*** Records for the task ***
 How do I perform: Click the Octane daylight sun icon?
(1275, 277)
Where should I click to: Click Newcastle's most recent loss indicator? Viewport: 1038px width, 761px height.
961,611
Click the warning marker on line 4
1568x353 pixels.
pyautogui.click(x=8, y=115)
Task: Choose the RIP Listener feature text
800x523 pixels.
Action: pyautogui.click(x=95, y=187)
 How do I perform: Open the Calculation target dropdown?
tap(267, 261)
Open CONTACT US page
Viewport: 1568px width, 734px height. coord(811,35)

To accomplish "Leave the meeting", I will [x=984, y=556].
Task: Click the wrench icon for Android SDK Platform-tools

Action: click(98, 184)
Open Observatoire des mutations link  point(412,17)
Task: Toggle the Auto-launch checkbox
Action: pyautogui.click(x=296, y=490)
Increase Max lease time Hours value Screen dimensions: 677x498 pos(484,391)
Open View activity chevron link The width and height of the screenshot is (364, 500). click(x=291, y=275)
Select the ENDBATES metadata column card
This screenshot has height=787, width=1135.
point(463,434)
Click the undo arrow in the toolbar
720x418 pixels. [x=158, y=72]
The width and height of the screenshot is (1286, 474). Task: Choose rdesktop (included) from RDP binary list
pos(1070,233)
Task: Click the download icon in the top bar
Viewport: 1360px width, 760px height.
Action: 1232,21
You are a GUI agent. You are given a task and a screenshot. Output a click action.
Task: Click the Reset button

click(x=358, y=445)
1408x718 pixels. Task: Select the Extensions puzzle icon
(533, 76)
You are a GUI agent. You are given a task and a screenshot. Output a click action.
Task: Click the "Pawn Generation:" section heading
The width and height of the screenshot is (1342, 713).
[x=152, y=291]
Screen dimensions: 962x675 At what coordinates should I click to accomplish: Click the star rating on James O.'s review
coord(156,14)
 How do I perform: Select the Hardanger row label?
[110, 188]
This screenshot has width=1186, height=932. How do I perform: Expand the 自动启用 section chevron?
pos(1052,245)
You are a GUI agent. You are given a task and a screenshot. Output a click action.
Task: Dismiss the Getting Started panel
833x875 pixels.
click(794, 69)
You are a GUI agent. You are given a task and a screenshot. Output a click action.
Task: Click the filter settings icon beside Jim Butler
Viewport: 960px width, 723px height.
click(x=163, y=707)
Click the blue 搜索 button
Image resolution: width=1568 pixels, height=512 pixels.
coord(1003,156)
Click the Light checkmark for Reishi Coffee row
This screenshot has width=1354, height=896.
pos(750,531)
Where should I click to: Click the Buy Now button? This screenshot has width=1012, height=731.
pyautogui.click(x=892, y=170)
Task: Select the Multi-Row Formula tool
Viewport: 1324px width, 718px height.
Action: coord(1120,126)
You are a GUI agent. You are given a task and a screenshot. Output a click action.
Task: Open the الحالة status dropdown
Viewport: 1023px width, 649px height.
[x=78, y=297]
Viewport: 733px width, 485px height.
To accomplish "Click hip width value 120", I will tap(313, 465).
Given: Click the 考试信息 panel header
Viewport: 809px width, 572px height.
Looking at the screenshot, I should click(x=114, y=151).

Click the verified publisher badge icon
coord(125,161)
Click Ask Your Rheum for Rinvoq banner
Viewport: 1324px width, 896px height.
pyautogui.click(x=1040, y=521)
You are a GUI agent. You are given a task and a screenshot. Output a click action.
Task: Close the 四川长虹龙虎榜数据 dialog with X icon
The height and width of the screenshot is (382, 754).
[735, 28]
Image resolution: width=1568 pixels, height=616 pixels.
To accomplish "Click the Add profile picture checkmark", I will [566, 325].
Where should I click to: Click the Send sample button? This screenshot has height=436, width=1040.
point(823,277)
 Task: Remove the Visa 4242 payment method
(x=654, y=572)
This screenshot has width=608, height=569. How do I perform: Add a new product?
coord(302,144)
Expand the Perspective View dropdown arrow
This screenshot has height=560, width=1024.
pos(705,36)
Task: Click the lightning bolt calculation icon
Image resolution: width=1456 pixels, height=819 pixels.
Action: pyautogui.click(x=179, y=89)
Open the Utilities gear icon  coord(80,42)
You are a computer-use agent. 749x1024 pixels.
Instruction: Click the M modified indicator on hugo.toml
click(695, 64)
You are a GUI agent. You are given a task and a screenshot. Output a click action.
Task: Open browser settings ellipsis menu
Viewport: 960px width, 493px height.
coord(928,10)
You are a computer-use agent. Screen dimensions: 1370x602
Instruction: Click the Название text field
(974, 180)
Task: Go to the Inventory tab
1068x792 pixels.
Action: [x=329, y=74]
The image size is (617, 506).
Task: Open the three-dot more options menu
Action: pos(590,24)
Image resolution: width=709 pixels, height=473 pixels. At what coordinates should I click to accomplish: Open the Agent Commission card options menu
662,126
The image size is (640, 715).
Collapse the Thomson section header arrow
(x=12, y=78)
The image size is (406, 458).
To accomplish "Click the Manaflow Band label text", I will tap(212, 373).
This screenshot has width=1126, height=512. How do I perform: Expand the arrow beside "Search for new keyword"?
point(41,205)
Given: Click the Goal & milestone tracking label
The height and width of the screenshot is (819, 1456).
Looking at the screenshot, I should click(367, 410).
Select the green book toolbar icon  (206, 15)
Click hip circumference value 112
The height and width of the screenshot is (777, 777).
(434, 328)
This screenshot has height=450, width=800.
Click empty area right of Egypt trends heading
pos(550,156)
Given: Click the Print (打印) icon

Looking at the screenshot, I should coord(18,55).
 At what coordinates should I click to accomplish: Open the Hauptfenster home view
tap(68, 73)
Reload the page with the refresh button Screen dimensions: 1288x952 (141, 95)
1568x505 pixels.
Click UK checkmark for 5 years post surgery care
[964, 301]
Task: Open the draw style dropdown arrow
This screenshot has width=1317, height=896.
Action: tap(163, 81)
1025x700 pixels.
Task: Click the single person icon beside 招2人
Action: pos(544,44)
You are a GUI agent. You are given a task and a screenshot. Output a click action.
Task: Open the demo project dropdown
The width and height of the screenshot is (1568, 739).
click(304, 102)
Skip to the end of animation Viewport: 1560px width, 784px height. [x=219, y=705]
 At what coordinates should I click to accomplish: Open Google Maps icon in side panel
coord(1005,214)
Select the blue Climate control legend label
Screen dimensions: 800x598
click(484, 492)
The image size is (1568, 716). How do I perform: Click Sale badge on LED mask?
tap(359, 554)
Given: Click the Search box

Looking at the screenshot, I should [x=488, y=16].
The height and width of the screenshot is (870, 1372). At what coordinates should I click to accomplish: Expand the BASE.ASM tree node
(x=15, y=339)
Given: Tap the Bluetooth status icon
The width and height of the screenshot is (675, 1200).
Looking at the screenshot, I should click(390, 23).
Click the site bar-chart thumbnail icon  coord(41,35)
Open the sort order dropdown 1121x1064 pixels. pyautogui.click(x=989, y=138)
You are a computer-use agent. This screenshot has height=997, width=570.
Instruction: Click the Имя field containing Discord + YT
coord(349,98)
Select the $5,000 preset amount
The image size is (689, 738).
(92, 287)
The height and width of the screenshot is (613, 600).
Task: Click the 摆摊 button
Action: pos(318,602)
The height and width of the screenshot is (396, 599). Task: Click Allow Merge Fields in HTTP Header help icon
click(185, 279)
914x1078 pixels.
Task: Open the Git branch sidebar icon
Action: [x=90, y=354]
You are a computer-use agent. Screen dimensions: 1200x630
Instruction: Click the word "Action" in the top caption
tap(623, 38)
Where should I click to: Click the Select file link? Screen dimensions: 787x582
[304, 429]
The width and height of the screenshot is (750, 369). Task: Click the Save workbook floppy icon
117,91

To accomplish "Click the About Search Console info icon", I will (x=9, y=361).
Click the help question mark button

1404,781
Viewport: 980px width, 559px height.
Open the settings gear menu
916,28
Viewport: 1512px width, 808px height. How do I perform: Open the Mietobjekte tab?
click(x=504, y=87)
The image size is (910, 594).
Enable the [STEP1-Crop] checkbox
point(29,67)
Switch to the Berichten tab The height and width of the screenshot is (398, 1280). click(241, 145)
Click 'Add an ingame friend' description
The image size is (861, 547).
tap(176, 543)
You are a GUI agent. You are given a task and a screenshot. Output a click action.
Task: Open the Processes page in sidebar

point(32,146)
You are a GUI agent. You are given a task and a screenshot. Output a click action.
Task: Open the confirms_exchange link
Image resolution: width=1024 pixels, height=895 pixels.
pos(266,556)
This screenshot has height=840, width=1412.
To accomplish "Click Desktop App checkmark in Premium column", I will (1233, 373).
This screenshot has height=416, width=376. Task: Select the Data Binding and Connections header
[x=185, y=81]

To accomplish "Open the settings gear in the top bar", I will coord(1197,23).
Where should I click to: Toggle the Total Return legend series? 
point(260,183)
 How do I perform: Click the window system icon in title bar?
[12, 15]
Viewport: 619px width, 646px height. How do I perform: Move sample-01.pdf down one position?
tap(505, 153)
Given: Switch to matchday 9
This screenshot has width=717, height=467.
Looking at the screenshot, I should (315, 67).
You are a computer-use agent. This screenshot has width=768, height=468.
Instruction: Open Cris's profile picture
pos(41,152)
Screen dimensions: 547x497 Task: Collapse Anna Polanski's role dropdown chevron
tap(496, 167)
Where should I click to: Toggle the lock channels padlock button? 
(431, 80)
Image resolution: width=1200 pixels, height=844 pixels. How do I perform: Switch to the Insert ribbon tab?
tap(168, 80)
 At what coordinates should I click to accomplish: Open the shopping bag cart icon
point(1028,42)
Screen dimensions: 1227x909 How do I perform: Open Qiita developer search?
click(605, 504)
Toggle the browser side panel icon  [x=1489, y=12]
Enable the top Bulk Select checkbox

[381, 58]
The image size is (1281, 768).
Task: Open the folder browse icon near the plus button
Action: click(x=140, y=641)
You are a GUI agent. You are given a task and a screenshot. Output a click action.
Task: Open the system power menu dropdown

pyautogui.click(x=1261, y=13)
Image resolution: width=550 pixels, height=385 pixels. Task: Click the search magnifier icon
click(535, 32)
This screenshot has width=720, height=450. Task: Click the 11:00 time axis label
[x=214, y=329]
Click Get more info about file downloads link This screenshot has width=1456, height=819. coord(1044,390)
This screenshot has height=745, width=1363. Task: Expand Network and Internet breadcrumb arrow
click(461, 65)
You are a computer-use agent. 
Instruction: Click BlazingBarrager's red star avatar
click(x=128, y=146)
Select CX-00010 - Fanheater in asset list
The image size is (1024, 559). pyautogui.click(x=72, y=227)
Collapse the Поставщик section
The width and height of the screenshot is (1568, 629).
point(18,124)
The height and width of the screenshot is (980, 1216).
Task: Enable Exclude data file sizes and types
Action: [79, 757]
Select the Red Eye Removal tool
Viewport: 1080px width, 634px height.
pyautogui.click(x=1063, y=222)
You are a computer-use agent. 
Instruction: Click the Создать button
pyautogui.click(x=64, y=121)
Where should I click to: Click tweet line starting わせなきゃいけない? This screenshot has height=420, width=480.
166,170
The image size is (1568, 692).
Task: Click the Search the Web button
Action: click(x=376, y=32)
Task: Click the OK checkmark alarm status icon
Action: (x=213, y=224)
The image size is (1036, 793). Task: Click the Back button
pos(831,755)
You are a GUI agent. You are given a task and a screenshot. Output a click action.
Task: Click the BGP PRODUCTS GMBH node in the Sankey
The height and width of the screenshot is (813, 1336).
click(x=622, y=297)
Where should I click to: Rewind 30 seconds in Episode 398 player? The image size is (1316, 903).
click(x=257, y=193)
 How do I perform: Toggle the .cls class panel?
*** End of Records for the task ***
▶ [Your objective] From the listing, copy each line containing the word "info".

▶ [Response box]
To accomplish "Click the About Search Console info icon", I will (x=9, y=361).
Click Get more info about file downloads link This screenshot has width=1456, height=819. coord(1044,390)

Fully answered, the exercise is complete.